Discourage litigation. Persuade your neighbours to compromise whenever you can. Point out to them how the nominal winner is often a real loser - in fees, expenses and waste of time

- Abraham Lincoln

 

Mediation is a process...

Parties in dispute choose a mediator, an impartial person, who helps them reach their mutually-acceptable settlement.

Mediation is an alternative...

It is available to resolve disputes in such diverse areas as family relationships, accidents, banking, finance and commerce, consumer contracts, insurance, leases, real estate and transportation.

Mediation is recommended...

Judges and lawyers suggest mediation as an alternative to litigation. In many cases, through mediation, the parties reach agreement, thus saving themselves emotional and financial costs.

Mediation is a first step...

It is one way of reaching a mutually acceptable settlement. If Agreement cannot be achieved, the parties can still take other action, such as arbitration or legal proceedings.

Mediation is faster...

The process can begin immediately, whereas disputes settled pursuant to court proceedings often take years.

Mediation is private...

You do not have to reveal your personal concerns in an open court of law.

Mediation costs less...

If both parties want to reach a settlement through mediation, the skill of the mediator can help them reach a solution in a short time.
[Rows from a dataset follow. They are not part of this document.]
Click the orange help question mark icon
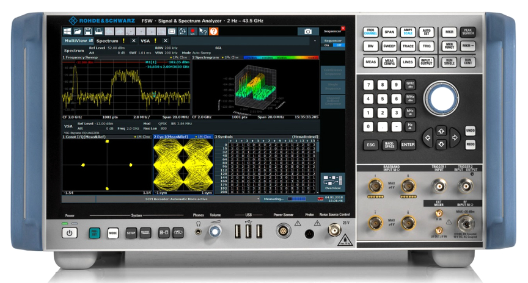528x283 pixels. 214,31
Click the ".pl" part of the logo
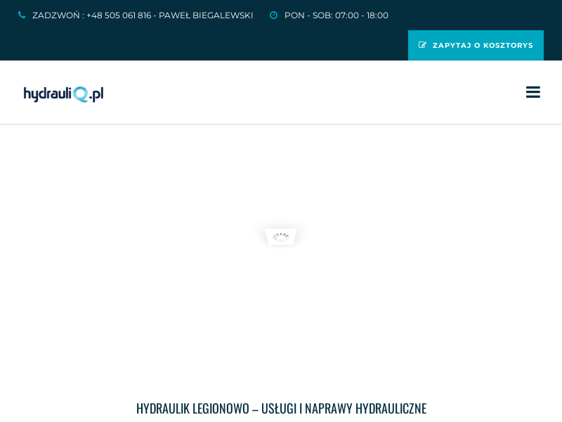 [97, 94]
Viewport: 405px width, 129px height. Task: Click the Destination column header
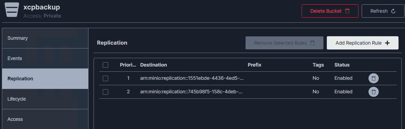click(153, 65)
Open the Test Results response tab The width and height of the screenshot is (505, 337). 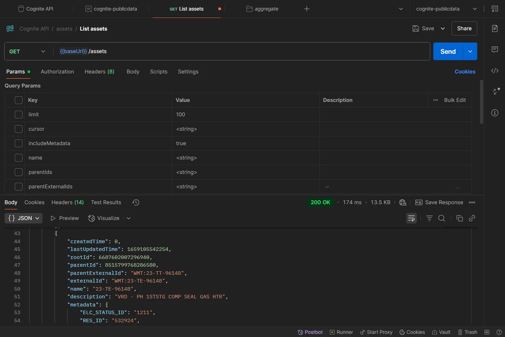pyautogui.click(x=106, y=202)
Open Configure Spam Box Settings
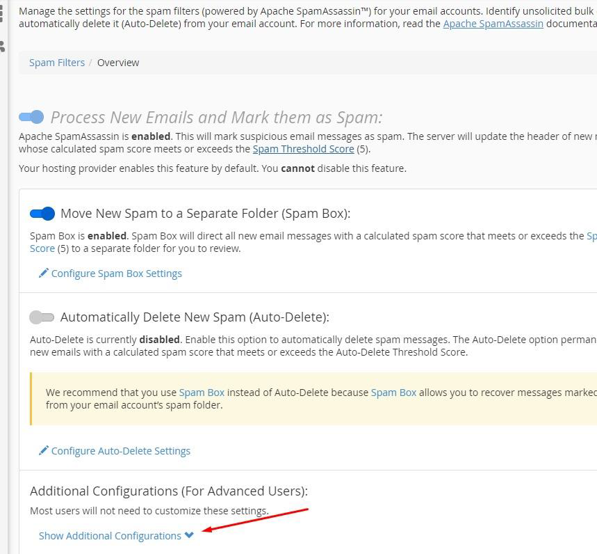Image resolution: width=597 pixels, height=554 pixels. (x=116, y=274)
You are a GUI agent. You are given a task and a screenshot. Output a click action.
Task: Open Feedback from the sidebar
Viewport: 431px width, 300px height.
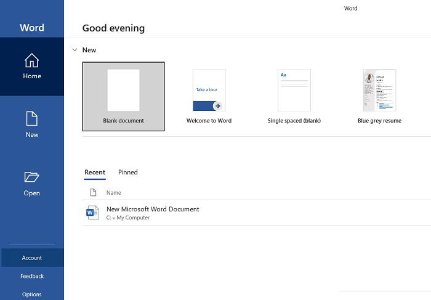pyautogui.click(x=32, y=276)
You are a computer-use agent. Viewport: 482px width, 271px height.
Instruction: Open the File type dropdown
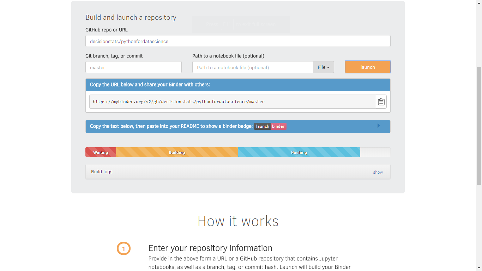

Mediation can create good will...

A mutually acceptable solution to a dispute lets both parties be winners and respect each other.


What is Arbitration?

Arbitration is a process whereby parties in dispute refer their disagreement to a mutually acceptable, knowledgeable, independent third party - an arbitrator - agreeing in advance to be bound by the arbitrator's decision. Some disputes, by their very nature, can only be settled by litigation.

The majority, however, can be settled by arbitration, with significant benefits to the parties involved and to society at large. The advantages include the following:

Arbitration is faster...

Disputes settled in court can often take many months or years. With arbitration, these same disputes can be settled in weeks.

Arbitration is more expert...

Disputes taken to court are settled by judges who, while unquestionably expert in law, may or may not have particular expertise in your field. By contrast, with arbitration, you and the party with whom you are in dispute choose your arbitrator on the basis of his or her expertise and experience in your field.

Arbitration is private...

Courts are open to the public, cases are reported in widely circulated forms, and information about your business and personal affairs becomes public knowledge - available to competitors and others you might not wish to have such information. Arbitration proceedings, however, are always conducted in private - and are only made public with the consent of all parties to the dispute.

Arbitration costs less...

Often times, arbitration is significantly less costly than litigation. It can make a difference of many thousands of dollars to the parties in dispute. The savings to Canadian taxpayers would be considerable if our overcrowded courts were relieved of the numerous disputes that can be settled more efficiently through arbitration.

Arbitration can maintain goodwill...

Arbitration, by its very nature, is less likely than litigation to result in ill-will between the parties involved. It increases the chances of reaching an agreement that will satisfy both parties and allow them to work together again in the future.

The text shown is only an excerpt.